#### AVAILABLE DATA ####

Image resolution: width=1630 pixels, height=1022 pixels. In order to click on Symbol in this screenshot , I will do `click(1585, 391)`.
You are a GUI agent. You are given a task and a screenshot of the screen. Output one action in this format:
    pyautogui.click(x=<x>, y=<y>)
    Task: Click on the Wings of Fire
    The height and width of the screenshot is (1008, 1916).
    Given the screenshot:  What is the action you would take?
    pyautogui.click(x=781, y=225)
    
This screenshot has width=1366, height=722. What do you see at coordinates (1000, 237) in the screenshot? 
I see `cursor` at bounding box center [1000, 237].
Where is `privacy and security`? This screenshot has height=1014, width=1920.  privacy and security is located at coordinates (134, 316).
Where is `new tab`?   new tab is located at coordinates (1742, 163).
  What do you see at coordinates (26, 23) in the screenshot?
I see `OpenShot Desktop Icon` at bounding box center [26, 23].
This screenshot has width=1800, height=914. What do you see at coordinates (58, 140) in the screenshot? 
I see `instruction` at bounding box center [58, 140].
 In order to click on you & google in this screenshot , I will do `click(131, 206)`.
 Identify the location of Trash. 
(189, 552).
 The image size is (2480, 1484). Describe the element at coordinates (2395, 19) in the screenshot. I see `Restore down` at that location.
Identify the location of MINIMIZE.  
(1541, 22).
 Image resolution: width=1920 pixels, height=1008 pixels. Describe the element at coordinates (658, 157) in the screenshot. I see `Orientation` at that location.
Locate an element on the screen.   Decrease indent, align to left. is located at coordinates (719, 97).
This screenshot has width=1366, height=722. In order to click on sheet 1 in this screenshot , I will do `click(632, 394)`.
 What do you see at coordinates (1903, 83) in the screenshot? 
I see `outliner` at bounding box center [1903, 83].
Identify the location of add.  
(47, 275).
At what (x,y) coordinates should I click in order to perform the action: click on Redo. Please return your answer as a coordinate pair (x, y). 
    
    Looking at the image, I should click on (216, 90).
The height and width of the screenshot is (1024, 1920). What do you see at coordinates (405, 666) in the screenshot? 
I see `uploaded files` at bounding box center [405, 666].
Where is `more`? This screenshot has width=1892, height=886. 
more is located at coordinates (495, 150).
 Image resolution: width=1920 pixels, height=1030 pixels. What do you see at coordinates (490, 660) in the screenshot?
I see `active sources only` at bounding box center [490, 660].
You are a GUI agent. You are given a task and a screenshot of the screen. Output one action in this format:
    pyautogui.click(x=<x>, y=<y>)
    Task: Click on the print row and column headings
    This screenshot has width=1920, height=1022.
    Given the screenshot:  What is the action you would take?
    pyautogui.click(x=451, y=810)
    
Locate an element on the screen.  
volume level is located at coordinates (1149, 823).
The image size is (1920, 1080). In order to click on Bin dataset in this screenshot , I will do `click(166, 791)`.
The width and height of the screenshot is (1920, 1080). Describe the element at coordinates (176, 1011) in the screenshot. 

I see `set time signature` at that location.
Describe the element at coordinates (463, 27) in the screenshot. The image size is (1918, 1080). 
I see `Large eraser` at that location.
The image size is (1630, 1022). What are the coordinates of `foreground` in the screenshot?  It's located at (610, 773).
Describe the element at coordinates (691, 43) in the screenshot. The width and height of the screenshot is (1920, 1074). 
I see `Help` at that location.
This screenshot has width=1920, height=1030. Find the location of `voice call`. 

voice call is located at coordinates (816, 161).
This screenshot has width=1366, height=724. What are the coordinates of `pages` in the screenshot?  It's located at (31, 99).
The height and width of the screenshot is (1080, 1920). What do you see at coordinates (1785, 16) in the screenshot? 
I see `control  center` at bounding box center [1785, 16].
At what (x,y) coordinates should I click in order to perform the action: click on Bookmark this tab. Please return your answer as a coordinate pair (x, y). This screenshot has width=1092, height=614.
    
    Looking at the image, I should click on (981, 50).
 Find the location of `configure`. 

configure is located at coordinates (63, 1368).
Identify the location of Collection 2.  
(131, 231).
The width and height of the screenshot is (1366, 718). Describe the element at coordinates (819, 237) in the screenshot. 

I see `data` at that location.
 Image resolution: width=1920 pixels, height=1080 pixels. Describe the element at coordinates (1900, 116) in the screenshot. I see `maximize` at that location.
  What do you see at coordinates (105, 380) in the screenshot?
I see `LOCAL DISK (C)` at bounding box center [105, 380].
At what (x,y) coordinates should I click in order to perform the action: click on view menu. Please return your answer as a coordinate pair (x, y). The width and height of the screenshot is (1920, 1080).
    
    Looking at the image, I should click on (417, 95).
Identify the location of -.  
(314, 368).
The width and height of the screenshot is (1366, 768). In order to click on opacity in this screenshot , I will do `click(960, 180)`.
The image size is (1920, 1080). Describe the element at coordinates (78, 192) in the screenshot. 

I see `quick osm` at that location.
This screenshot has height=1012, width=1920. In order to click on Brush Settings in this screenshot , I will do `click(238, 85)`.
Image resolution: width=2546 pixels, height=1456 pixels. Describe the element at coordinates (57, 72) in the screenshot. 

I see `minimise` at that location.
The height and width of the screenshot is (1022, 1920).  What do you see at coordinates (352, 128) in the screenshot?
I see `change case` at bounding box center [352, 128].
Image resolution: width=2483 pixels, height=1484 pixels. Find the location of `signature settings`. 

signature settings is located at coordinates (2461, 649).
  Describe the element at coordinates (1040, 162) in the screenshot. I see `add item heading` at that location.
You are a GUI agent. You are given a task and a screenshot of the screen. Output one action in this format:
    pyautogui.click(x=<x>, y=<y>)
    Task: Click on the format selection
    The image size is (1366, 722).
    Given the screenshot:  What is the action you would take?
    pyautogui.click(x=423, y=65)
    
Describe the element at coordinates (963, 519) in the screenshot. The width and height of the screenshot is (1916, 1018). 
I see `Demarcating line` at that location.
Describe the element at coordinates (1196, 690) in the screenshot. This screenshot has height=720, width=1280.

####

# EXERCISE GOAL:
Rewrite every line of the records above as a Markdown table with two columns, Row and Line, numbering each row and leaving out blank lines.

# RESULT BELOW:
| Row | Line |
|---|---|
| 1 | Image resolution: width=1630 pixels, height=1022 pixels. In order to click on Symbol in this screenshot , I will do `click(1585, 391)`. |
| 2 | You are a GUI agent. You are given a task and a screenshot of the screen. Output one action in this format: |
| 3 |     pyautogui.click(x=<x>, y=<y>) |
| 4 |     Task: Click on the Wings of Fire |
| 5 |     The height and width of the screenshot is (1008, 1916). |
| 6 |     Given the screenshot:  What is the action you would take? |
| 7 |     pyautogui.click(x=781, y=225) |
| 8 | This screenshot has width=1366, height=722. What do you see at coordinates (1000, 237) in the screenshot?  |
| 9 | I see `cursor` at bounding box center [1000, 237]. |
| 10 | Where is `privacy and security`? This screenshot has height=1014, width=1920.  privacy and security is located at coordinates (134, 316). |
| 11 | Where is `new tab`?   new tab is located at coordinates (1742, 163). |
| 12 |   What do you see at coordinates (26, 23) in the screenshot? |
| 13 | I see `OpenShot Desktop Icon` at bounding box center [26, 23]. |
| 14 | This screenshot has width=1800, height=914. What do you see at coordinates (58, 140) in the screenshot?  |
| 15 | I see `instruction` at bounding box center [58, 140]. |
| 16 |  In order to click on you & google in this screenshot , I will do `click(131, 206)`. |
| 17 |  Identify the location of Trash.  |
| 18 | (189, 552). |
| 19 |  The image size is (2480, 1484). Describe the element at coordinates (2395, 19) in the screenshot. I see `Restore down` at that location. |
| 20 | Identify the location of MINIMIZE.   |
| 21 | (1541, 22). |
| 22 |  Image resolution: width=1920 pixels, height=1008 pixels. Describe the element at coordinates (658, 157) in the screenshot. I see `Orientation` at that location. |
| 23 | Locate an element on the screen.   Decrease indent, align to left. is located at coordinates (719, 97). |
| 24 | This screenshot has width=1366, height=722. In order to click on sheet 1 in this screenshot , I will do `click(632, 394)`. |
| 25 |  What do you see at coordinates (1903, 83) in the screenshot?  |
| 26 | I see `outliner` at bounding box center [1903, 83]. |
| 27 | Identify the location of add.   |
| 28 | (47, 275). |
| 29 | At what (x,y) coordinates should I click in order to perform the action: click on Redo. Please return your answer as a coordinate pair (x, y).  |
| 30 |     Looking at the image, I should click on (216, 90). |
| 31 | The height and width of the screenshot is (1024, 1920). What do you see at coordinates (405, 666) in the screenshot?  |
| 32 | I see `uploaded files` at bounding box center [405, 666]. |
| 33 | Where is `more`? This screenshot has width=1892, height=886.  |
| 34 | more is located at coordinates (495, 150). |
| 35 |  Image resolution: width=1920 pixels, height=1030 pixels. What do you see at coordinates (490, 660) in the screenshot? |
| 36 | I see `active sources only` at bounding box center [490, 660]. |
| 37 | You are a GUI agent. You are given a task and a screenshot of the screen. Output one action in this format: |
| 38 |     pyautogui.click(x=<x>, y=<y>) |
| 39 |     Task: Click on the print row and column headings |
| 40 |     This screenshot has width=1920, height=1022. |
| 41 |     Given the screenshot:  What is the action you would take? |
| 42 |     pyautogui.click(x=451, y=810) |
| 43 | Locate an element on the screen.   |
| 44 | volume level is located at coordinates (1149, 823). |
| 45 | The image size is (1920, 1080). In order to click on Bin dataset in this screenshot , I will do `click(166, 791)`. |
| 46 | The width and height of the screenshot is (1920, 1080). Describe the element at coordinates (176, 1011) in the screenshot.  |
| 47 | I see `set time signature` at that location. |
| 48 | Describe the element at coordinates (463, 27) in the screenshot. The image size is (1918, 1080).  |
| 49 | I see `Large eraser` at that location. |
| 50 | The image size is (1630, 1022). What are the coordinates of `foreground` in the screenshot?  It's located at (610, 773). |
| 51 | Describe the element at coordinates (691, 43) in the screenshot. The width and height of the screenshot is (1920, 1074).  |
| 52 | I see `Help` at that location. |
| 53 | This screenshot has width=1920, height=1030. Find the location of `voice call`.  |
| 54 | voice call is located at coordinates (816, 161). |
| 55 | This screenshot has width=1366, height=724. What are the coordinates of `pages` in the screenshot?  It's located at (31, 99). |
| 56 | The height and width of the screenshot is (1080, 1920). What do you see at coordinates (1785, 16) in the screenshot?  |
| 57 | I see `control  center` at bounding box center [1785, 16]. |
| 58 | At what (x,y) coordinates should I click in order to perform the action: click on Bookmark this tab. Please return your answer as a coordinate pair (x, y). This screenshot has width=1092, height=614. |
| 59 |     Looking at the image, I should click on (981, 50). |
| 60 |  Find the location of `configure`.  |
| 61 | configure is located at coordinates (63, 1368). |
| 62 | Identify the location of Collection 2.   |
| 63 | (131, 231). |
| 64 | The width and height of the screenshot is (1366, 718). Describe the element at coordinates (819, 237) in the screenshot.  |
| 65 | I see `data` at that location. |
| 66 |  Image resolution: width=1920 pixels, height=1080 pixels. Describe the element at coordinates (1900, 116) in the screenshot. I see `maximize` at that location. |
| 67 |   What do you see at coordinates (105, 380) in the screenshot? |
| 68 | I see `LOCAL DISK (C)` at bounding box center [105, 380]. |
| 69 | At what (x,y) coordinates should I click in order to perform the action: click on view menu. Please return your answer as a coordinate pair (x, y). The width and height of the screenshot is (1920, 1080). |
| 70 |     Looking at the image, I should click on (417, 95). |
| 71 | Identify the location of -.   |
| 72 | (314, 368). |
| 73 | The width and height of the screenshot is (1366, 768). In order to click on opacity in this screenshot , I will do `click(960, 180)`. |
| 74 | The image size is (1920, 1080). Describe the element at coordinates (78, 192) in the screenshot.  |
| 75 | I see `quick osm` at that location. |
| 76 | This screenshot has height=1012, width=1920. In order to click on Brush Settings in this screenshot , I will do `click(238, 85)`. |
| 77 | Image resolution: width=2546 pixels, height=1456 pixels. Describe the element at coordinates (57, 72) in the screenshot.  |
| 78 | I see `minimise` at that location. |
| 79 | The height and width of the screenshot is (1022, 1920).  What do you see at coordinates (352, 128) in the screenshot? |
| 80 | I see `change case` at bounding box center [352, 128]. |
| 81 | Image resolution: width=2483 pixels, height=1484 pixels. Find the location of `signature settings`.  |
| 82 | signature settings is located at coordinates (2461, 649). |
| 83 |   Describe the element at coordinates (1040, 162) in the screenshot. I see `add item heading` at that location. |
| 84 | You are a GUI agent. You are given a task and a screenshot of the screen. Output one action in this format: |
| 85 |     pyautogui.click(x=<x>, y=<y>) |
| 86 |     Task: Click on the format selection |
| 87 |     The image size is (1366, 722). |
| 88 |     Given the screenshot:  What is the action you would take? |
| 89 |     pyautogui.click(x=423, y=65) |
| 90 | Describe the element at coordinates (963, 519) in the screenshot. The width and height of the screenshot is (1916, 1018).  |
| 91 | I see `Demarcating line` at that location. |
| 92 | Describe the element at coordinates (1196, 690) in the screenshot. This screenshot has height=720, width=1280. |